Ich rufe nun die Aussprache über die Mündliche Anfrage der Abgeordneten Anke Beilstein und Josef Keller (CDU), Unterrichtsversorgung an den berufsbildenden Schulen in Rheinland-Pfalz – Nummer 2 der Drucksache 15/710 – betreffend, auf.

Das Wort hat Herr Kollege Keller.

Herr Präsident, meine sehr geehrten Damen und Herren! Heute geht es wieder einmal

(Pörksen, SPD: Richtig! Wieder einmal!)

und wieder auf Antrag der CDU-Fraktion um das absolute bildungspolitische Stiefkind dieser Landesregierung, um die berufsbildenden Schulen.

(Beifall bei der CDU)

Eine entscheidende Voraussetzung für gute Schule und guten Unterricht ist, dass dieser Unterricht stattfinden kann.

(Vereinzelt Beifall bei der CDU)

Dabei gibt es bei den berufsbildenden Schulen aufgrund der miserablen Unterrichtsversorgung große Probleme.

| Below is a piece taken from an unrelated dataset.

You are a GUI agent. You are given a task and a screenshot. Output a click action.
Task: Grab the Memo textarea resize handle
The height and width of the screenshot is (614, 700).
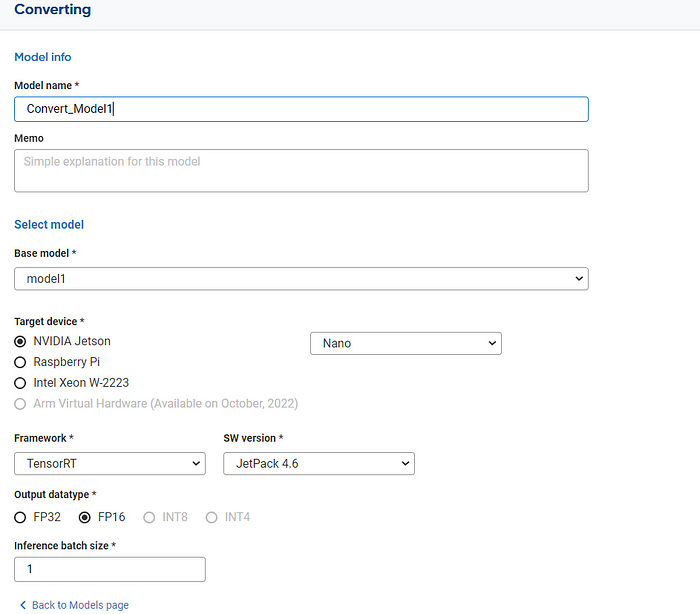click(583, 187)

Zum Erhebungsstichtag für die amtliche Schulstatistik betrug der so genannte strukturelle Unterrichtsausfall – also die Differenz zwischen Soll und Ist – 6,5 %. Das entspricht 310 Vollzeitlehrerstellen. Wöchentlich sind das über 7.400 Stunden, jährlich fast 300.000 Stunden, die nicht gehalten werden können, weil diese Landesregierung sie den Schulen vorenthält.